■ **Work task**:
In the abstract on plain cigarette packaging and female youth, how many participants completed the online survey, and what was their age range?

━━━━━ Passage shown

The effect of cigarette branding and plain packaging on female youth in the United Kingdom

David Hammond, Samantha Daniel, Christine M White
Journal of Adolescent Health: Official Publication of the Society for Adolescent Medicine 2013, 52 (2): 151-7

PURPOSE: Cigarette packaging is the most prominent form of tobacco marketing remaining in countries such as the United Kingdom. The current study examined perceptions of cigarette packaging among female youth and the potential impact of "plain" cigarette packaging regulations.

METHODS: A national sample of 947 16- to 19-year-old female subjects in the United Kingdom completed an online survey. Participants were randomized to view 10 cigarette packs designed according to one of four experimental conditions: fully branded female packs, the same packs without descriptor words, the same packs without brand imagery or descriptors ("plain" packs), and branded non-female brands. Participants rated packs on measures of appeal and health risk, positive smoker image, and completed a behavioral pack selection task.

━━━━━━━━━━
━━━━━ Information supplied

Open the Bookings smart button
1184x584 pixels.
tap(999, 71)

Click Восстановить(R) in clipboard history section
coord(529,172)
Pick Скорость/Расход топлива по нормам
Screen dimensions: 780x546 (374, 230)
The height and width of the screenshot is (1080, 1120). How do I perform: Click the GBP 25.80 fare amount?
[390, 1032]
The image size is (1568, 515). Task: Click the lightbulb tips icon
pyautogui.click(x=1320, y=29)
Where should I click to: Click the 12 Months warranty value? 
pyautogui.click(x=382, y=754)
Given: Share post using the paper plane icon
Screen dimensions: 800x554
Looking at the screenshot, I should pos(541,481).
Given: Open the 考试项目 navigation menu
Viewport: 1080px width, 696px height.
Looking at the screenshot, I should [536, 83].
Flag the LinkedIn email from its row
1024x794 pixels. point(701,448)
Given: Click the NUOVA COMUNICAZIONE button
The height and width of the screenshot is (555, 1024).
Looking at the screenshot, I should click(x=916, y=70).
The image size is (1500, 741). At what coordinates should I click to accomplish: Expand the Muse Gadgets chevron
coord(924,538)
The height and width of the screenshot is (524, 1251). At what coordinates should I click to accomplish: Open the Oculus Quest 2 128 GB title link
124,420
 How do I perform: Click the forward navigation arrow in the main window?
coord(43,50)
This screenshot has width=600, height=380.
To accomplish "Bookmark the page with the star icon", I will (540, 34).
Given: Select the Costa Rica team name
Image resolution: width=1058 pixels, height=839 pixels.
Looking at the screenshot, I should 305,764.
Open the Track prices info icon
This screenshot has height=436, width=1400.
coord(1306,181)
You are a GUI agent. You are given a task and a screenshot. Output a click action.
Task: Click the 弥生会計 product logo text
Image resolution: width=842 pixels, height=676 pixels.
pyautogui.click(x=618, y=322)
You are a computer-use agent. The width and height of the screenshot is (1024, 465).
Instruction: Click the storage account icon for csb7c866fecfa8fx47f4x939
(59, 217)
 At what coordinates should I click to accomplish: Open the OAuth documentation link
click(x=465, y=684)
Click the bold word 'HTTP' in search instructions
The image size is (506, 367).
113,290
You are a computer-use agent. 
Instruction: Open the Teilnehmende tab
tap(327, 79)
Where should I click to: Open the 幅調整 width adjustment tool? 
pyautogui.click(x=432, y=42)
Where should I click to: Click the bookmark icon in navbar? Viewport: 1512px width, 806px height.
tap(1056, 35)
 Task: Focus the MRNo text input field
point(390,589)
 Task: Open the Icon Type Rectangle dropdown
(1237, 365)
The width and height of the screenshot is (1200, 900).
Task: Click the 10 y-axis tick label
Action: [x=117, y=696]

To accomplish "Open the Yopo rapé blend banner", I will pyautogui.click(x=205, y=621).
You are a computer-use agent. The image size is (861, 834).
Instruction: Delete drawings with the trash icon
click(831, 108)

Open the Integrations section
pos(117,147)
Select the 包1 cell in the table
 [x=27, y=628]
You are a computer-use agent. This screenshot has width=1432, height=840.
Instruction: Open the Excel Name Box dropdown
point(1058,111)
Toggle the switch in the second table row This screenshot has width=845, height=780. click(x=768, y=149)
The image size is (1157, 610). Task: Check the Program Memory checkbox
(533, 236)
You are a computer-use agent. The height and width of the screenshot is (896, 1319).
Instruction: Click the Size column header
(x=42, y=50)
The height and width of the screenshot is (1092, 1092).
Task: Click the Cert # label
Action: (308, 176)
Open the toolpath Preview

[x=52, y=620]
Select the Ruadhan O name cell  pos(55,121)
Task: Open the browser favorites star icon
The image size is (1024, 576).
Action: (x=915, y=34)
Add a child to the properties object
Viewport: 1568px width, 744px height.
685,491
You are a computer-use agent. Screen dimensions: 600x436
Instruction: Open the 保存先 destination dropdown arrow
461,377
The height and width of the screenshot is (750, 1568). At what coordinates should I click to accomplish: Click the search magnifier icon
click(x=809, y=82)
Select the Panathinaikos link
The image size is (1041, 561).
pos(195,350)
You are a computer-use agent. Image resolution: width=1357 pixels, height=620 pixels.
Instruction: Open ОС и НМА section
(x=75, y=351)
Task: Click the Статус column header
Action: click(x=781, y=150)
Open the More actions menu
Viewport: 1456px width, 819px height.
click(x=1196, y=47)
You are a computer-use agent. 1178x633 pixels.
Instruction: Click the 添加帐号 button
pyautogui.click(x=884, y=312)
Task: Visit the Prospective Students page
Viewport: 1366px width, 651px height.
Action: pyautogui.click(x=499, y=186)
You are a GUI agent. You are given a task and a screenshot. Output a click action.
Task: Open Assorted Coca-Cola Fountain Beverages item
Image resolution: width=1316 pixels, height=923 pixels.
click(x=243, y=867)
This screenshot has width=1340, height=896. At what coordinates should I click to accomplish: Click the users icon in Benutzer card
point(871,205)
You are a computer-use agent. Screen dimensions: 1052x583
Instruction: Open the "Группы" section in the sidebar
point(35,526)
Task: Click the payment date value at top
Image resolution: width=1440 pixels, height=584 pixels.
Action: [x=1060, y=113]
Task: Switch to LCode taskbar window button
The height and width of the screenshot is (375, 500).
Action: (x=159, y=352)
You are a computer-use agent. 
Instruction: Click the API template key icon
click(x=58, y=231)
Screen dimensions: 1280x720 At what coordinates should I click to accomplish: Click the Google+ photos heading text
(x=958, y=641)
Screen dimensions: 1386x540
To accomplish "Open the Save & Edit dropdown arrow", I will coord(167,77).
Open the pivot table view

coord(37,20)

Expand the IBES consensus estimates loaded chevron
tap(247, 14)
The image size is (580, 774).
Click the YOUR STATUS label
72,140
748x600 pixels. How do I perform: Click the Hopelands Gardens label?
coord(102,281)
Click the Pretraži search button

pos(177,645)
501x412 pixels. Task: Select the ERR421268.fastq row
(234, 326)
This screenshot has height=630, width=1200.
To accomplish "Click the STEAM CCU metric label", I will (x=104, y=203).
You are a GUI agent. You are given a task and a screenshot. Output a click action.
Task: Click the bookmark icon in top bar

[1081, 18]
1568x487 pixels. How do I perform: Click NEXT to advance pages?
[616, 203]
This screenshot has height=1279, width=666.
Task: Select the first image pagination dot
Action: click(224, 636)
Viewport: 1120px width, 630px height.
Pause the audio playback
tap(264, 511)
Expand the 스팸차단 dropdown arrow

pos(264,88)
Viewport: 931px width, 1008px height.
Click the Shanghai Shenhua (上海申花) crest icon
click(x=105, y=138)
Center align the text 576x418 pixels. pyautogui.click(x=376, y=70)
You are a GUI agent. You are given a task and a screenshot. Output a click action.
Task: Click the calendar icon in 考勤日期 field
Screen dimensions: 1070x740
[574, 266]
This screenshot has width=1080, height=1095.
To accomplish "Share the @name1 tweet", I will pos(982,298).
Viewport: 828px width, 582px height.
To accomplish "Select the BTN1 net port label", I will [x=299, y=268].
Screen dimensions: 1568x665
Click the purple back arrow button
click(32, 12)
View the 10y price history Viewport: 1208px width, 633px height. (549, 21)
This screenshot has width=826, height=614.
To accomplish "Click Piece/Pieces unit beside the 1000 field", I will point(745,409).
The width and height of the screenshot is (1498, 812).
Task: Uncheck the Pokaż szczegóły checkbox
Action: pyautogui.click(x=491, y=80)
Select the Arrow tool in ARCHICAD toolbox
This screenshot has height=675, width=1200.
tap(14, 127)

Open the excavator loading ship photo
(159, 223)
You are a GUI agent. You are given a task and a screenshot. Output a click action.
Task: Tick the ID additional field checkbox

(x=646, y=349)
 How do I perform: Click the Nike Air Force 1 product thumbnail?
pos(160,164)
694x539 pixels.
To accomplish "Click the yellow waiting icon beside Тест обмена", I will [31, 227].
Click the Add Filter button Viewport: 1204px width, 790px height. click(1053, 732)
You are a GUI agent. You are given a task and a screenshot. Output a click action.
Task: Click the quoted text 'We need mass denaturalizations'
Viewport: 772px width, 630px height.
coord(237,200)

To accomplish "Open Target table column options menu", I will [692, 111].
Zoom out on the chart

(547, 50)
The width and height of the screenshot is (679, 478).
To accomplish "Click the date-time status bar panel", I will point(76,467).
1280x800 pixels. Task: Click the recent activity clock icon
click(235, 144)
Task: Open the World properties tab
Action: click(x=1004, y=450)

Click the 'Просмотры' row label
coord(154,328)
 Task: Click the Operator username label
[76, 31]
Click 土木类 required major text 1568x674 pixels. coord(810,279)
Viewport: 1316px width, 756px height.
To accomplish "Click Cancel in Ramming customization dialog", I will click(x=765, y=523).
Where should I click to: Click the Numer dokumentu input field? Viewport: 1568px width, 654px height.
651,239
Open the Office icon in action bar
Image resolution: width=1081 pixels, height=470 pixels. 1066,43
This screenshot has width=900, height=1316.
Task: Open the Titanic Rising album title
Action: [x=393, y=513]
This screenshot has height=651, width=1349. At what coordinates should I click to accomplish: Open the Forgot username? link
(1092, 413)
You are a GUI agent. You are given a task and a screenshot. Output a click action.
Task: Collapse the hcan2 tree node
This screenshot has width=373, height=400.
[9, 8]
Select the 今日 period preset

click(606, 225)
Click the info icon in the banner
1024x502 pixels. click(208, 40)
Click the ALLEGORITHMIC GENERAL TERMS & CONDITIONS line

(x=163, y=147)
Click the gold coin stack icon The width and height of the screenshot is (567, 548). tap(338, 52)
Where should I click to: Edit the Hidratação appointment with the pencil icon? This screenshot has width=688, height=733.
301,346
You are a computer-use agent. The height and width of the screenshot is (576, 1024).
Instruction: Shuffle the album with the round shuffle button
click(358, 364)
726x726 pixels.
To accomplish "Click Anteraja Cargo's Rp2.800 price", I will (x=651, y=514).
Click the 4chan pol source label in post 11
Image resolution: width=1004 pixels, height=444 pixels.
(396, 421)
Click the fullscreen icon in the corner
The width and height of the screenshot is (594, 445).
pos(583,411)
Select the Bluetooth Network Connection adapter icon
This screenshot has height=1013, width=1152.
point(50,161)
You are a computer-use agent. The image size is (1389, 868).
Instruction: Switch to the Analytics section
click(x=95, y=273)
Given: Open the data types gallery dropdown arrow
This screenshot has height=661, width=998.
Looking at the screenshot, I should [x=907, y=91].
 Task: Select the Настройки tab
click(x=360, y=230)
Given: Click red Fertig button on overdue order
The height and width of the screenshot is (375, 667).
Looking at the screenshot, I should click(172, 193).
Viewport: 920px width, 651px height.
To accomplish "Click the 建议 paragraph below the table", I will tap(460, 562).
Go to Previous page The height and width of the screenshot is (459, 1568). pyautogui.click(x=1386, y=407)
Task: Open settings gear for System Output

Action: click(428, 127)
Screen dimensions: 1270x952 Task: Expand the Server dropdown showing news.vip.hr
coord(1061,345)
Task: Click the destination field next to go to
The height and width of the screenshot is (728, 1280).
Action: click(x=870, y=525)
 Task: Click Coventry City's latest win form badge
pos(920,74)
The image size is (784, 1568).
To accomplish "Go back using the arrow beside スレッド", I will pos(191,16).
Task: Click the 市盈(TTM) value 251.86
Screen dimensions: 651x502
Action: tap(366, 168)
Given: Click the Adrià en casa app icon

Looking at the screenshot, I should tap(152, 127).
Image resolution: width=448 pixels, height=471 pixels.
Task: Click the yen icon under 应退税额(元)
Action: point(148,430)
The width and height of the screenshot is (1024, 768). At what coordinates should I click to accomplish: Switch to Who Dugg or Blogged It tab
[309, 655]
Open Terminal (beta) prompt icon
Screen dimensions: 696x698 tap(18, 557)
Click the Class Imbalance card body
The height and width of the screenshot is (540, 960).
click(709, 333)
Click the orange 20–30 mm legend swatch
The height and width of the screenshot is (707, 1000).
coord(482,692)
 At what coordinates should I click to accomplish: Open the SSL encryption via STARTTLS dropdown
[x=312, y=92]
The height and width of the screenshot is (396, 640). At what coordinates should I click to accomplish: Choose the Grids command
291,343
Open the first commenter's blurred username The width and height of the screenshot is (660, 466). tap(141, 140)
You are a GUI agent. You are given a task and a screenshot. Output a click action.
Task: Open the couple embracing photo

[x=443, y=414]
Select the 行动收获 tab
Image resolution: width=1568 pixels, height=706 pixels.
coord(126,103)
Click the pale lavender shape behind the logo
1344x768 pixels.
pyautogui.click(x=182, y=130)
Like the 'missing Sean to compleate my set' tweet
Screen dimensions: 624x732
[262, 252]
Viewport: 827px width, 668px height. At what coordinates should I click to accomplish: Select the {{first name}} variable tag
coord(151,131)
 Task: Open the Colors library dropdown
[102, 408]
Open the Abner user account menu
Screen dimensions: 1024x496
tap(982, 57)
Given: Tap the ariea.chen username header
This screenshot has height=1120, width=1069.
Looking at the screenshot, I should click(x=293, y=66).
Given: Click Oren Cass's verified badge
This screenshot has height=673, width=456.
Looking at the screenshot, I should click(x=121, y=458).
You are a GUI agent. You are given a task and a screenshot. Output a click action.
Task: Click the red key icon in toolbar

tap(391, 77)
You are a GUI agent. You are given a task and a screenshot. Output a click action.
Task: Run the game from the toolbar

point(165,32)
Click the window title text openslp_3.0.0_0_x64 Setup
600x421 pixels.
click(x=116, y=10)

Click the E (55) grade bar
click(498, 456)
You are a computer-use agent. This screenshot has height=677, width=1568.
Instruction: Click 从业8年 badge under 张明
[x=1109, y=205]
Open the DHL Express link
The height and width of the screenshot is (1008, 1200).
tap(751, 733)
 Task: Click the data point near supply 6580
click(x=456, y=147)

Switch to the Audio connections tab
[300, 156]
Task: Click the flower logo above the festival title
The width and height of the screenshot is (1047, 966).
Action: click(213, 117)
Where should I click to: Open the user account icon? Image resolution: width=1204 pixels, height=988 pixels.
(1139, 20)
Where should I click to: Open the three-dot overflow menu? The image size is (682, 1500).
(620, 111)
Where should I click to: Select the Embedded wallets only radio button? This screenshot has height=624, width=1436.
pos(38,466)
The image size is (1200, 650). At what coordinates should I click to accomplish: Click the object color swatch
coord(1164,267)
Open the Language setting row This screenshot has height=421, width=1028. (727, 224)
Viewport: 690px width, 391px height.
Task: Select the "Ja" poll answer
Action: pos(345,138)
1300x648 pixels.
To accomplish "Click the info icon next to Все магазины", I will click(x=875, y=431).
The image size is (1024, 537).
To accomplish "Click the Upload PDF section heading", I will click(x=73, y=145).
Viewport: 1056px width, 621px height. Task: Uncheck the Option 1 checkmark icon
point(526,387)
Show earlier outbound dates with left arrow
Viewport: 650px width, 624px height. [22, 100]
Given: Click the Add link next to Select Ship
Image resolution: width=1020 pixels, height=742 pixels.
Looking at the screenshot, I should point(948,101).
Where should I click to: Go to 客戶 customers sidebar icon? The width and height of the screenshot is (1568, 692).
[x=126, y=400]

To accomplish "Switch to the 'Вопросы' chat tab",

━━━━━━━━━━

■ **Exercise response**:
947 female subjects, aged 16 to 19.